Tech Giants Spend $80 Billion to Make Sure No One Else Can Compete

Companies that deal in data are some of America's biggest buyers of equipment.

By Shira Ovide September 24, 2018, 9:00 AM PDT

General Motors Co. and Google couldn’t be more different. GM musters an army of people and machines to produce the 10 million cars it sells each year. What Google makes doesn’t really exist: You type on a laptop or click play on a YouTube video, and Google zips back bits of digital information.

But Google parent Alphabet Inc. and the other four dominant U.S. technology companies—Apple, Amazon​.com, Microsoft, and Facebook—are fast becoming industrial giants. They spent a combined $80 billion in the last year on big-ticket physical assets, including manufacturing equipment and specialized tools for assembling iPhones and the powerful computers and undersea internet cables Facebook needs to fire up Instagram videos in a flash. Thanks to this surge in spending—up from $40 billion in 2015—they’ve joined the ranks of automakers, telephone companies, and oil drillers as the country’s biggest spenders on capital goods, items including factories, heavy equipment, and real estate that are considered long-term investments. Their combined outlay is about 10 times what GM spends annually on its plants, vehicle-assembly robots, and other materials.

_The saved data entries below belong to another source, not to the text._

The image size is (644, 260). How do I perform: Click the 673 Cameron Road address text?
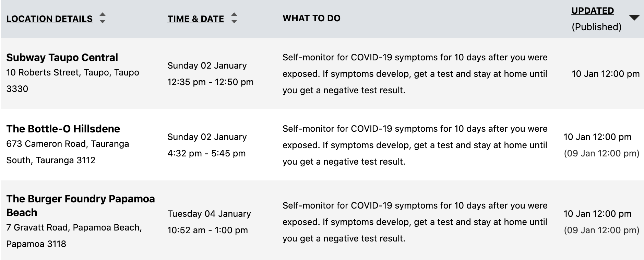point(68,152)
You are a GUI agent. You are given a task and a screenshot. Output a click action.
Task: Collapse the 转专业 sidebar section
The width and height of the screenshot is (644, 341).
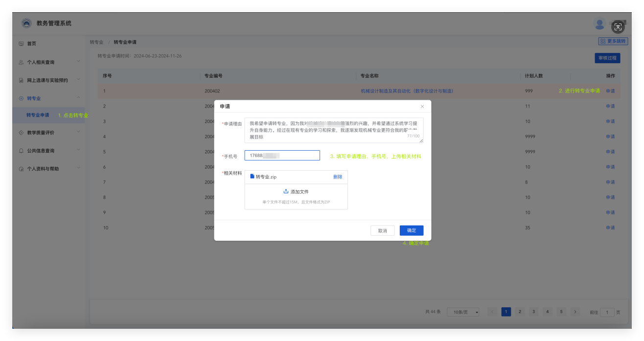(x=78, y=98)
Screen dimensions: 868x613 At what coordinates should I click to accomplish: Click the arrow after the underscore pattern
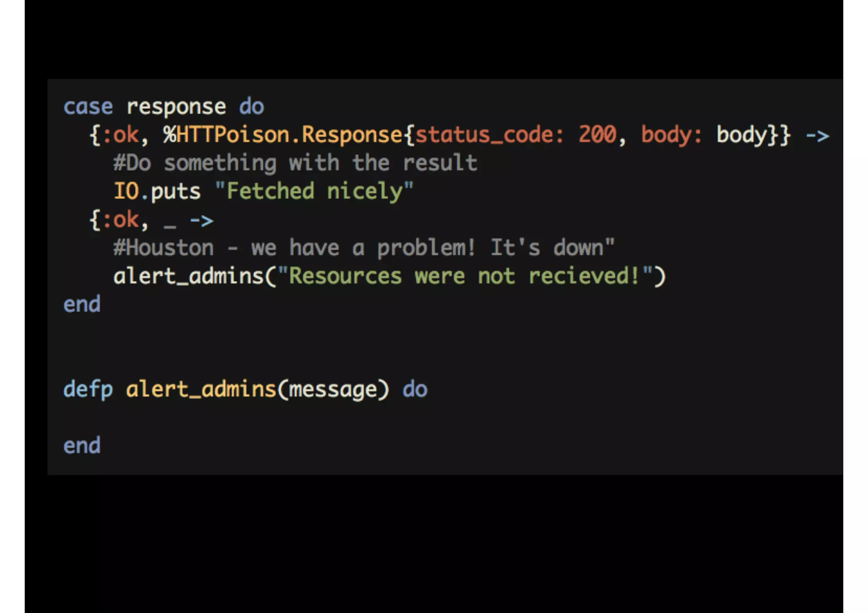pyautogui.click(x=202, y=221)
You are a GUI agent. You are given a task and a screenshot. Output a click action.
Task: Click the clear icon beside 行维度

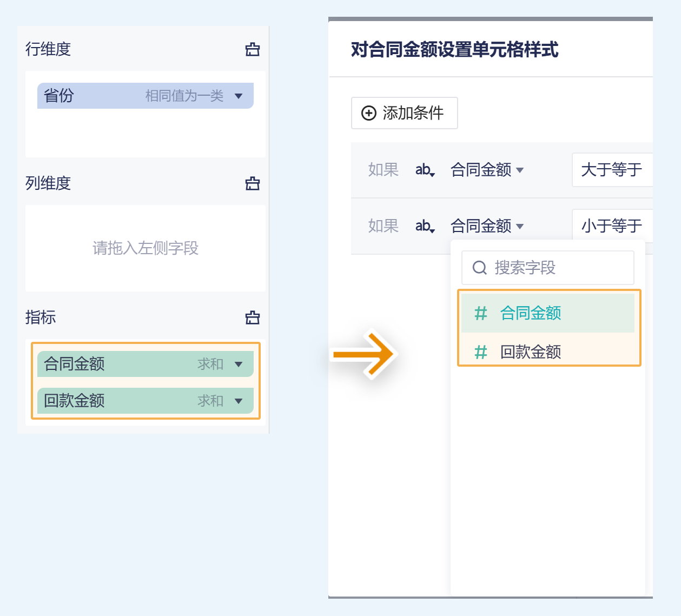(253, 50)
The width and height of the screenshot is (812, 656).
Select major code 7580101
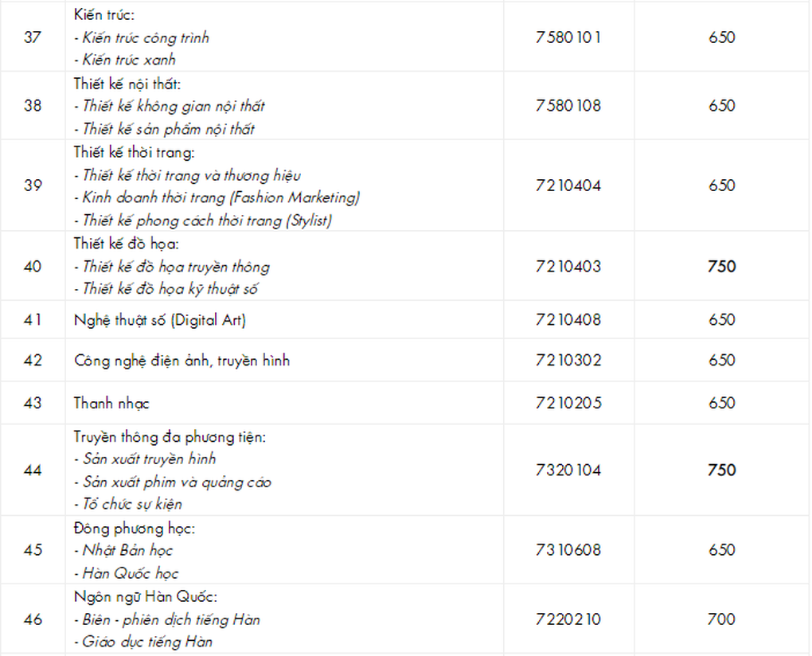568,37
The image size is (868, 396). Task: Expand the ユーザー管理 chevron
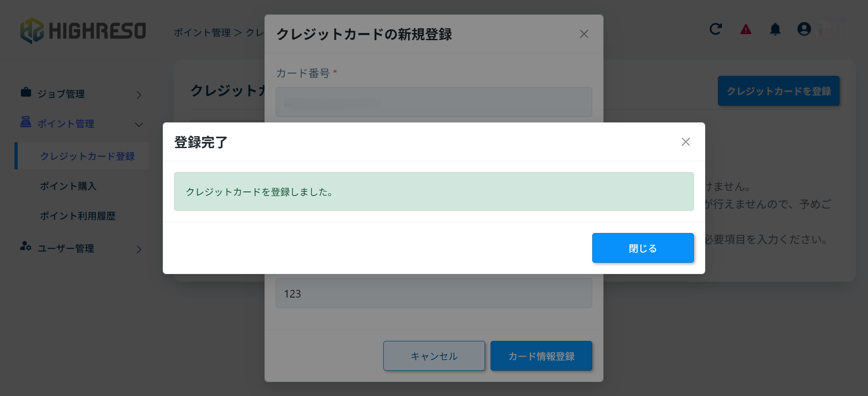point(139,249)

The splurge by tech companies is behind an upswing in capital-goods spending among big U.S. companies, which is seeing its fastest growth in years, according to a Credit Suisse analysis. The $80 billion tab also is a snapshot of why it’s tough to unseat the tech giants. How can a company hope to compete with Google’s driverless cars when it spends $20 billion a year to ensure it has the best laser-guided sensors and computer chips? There are a lot of physical assets behind all those internet clouds.

• Hot and Cold
At a time when companies are criticized for spending extra cash on sugar highs such as buying their own stock, investors are generally happy about tech giants investing—except when they freak out. In April, the day after Alphabet released first-quarter earnings showing a big jump in capital spending, its share price fell as much as 6 percent.

• Small Change
According to Bloomberg data, GM is the 12th-biggest American company by annual revenue, but its spending on capital goods in 2017 ($8.5 billion) pales in comparison with tech companies’.

• They’ll Have the Usual
GM’s capital spending has risen about 20 percent, from $7.2 billion, since 2015—but that’s still sluggish compared with the major tech companies.

Ovide is a tech columnist for Bloomberg Opinion.